My projects were completed in the past week, but took completely different pathways to get there.
The first was a broken lamp. Two years ago this lamp of ours just stopped working for no good reason. It had been knocked off the table a time or two, and evidently one of those killed it. Killed it real good.
So, after replacing the light bulb and having it still not work, I put it down the basement for fixing "later." I often looked at the lamp in passing thinking to myself that it would never work again. Last weekend, Donna mentioned getting a cord kit, so I looked on Amazon and all I could find was a kit that was about $20.00 and didn't look like it would work with our lamp anyways.
Curiosity got the better of me and I started taking the lamp apart. How hard could it be anyways? After messing with it for 10 minutes I narrowed the problem down to a bad switch. It meant a little crimping and prying with a screwdriver, sprinkled with some colorful language and a dropped screw. (What project doesn't have a dropped screw the seeking of which doubles the length of the project?) When I got the part out I took it to the hardware store to see if they had such a thing. They did. It was $2.99. I put the lamp back together and, viola, it worked.
My wife and I had a laugh about how that is our life. Why do we wait two years to do things like this? After I told a few people the story, they all said the same thing. They have exactly the same nature.
It seems we all have those "later" projects.
The second project was my wheelbarrow tire. We are working on a project to put new steps and a walk in front of our house which requires a wheelbarrow. This project is one of those "later" projects of it's own, but I digress.
Anyways, the last time I used my wheelbarrow, it had a flat, so I took it to Tires Plus and they pumped it up. At the time, I thought the tire was tubeless, so they were the only ones who could pump it up, as every attempt I made, the air came out between the cracks faster than it stayed in the tire.

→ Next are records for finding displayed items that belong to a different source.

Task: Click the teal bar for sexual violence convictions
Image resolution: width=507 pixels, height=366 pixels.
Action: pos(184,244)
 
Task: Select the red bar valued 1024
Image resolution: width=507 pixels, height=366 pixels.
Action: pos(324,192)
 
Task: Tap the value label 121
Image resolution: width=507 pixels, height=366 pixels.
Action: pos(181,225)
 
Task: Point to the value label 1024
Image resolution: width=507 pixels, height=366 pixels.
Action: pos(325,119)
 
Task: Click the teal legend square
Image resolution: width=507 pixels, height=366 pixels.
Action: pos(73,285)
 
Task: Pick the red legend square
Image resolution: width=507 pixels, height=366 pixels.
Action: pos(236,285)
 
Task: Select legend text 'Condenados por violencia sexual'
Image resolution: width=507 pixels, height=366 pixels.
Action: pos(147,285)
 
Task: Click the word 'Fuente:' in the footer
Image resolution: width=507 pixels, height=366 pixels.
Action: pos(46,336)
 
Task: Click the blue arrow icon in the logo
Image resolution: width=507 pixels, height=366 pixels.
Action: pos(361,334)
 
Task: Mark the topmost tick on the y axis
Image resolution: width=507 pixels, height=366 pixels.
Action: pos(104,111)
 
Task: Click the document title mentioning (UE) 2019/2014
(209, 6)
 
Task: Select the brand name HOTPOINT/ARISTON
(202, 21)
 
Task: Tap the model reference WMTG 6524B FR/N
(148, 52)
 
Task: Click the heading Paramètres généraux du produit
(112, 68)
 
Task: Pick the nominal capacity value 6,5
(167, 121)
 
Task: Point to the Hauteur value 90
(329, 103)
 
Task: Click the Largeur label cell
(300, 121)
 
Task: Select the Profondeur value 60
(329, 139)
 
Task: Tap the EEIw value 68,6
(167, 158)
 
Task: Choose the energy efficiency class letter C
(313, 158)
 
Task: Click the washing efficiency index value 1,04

So this time, I tried a few tricks on advice from friends to pump it up myself. ("Put a cinc strap on it," they said. "Use a compressor, not a hand pump," they said. I've concluded they don't know.) I took it to two different air compressors using the cinch strap and labored to no avail.(Stops #1 and #2)
Well, I figured, Tires Plus fixed it once, they could fix it again. This meant Stop #3 on my tired quest.

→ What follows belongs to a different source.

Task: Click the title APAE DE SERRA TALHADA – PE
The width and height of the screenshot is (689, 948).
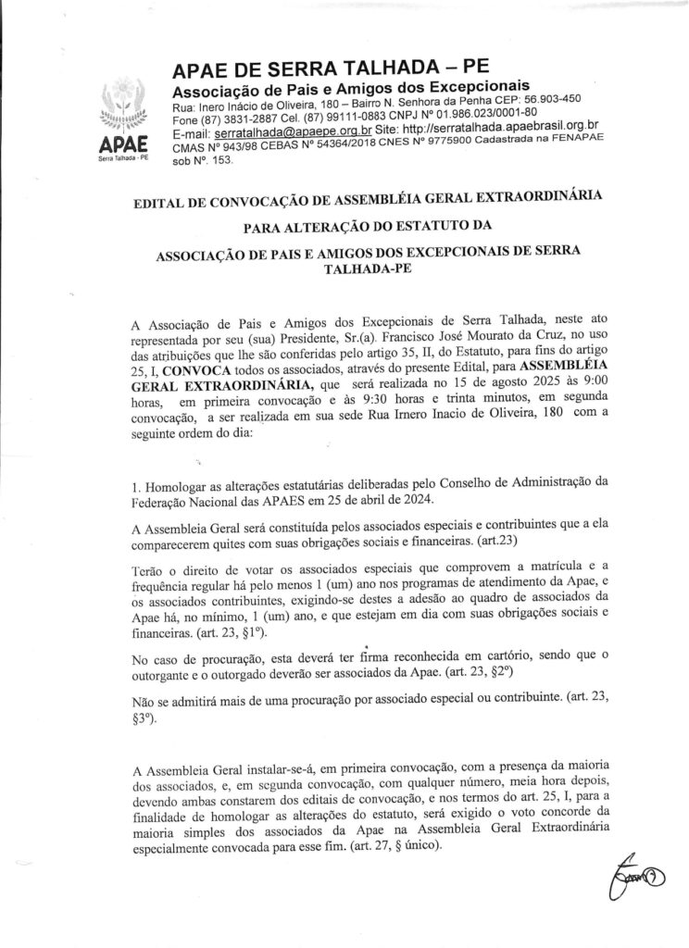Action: pos(318,69)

I took it to them and they determined that it was indeed NOT tubeless and that I should get a tube across the street at Farm and Fleet and bring it over and they would put it in,
Off to stop #4 on the wheelbarrow tire time suck.
Of course Farm and Fleet didn't have a tube that size. They did have a tire that looked like it might work, though was more for a 4 wheel vehicle. I bought it anyway just in case. It was $15.
Off to stop #5, Home Depot "just to see" what they had. They had a tire that was the right size and made specifically for wheelbarrows. It was an appreciably more costly $25 tire, but it held promise
|I'm a tire hoarder.|
Off to stop #6, Farm and Fleet to return the questionable tire for a refund now that I had a highly probable one in my possession.
I got home and, after a couple more dropped screws and colorful language, I had a working wheelbarrow. Again a great sense of accomplishment despite the two hours of my life that I would never get back and have to explain to God that, "Well, I needed a tire see...and well, you know it was a project that went south." I'm sure He'd understand.
So if you've got those projects that are waiting to be done, my advice is, wait until it's time, then attack them with a vengeance. It will feel so good. But don't do them before it's time. These things are best left to age and weigh on one's conscience.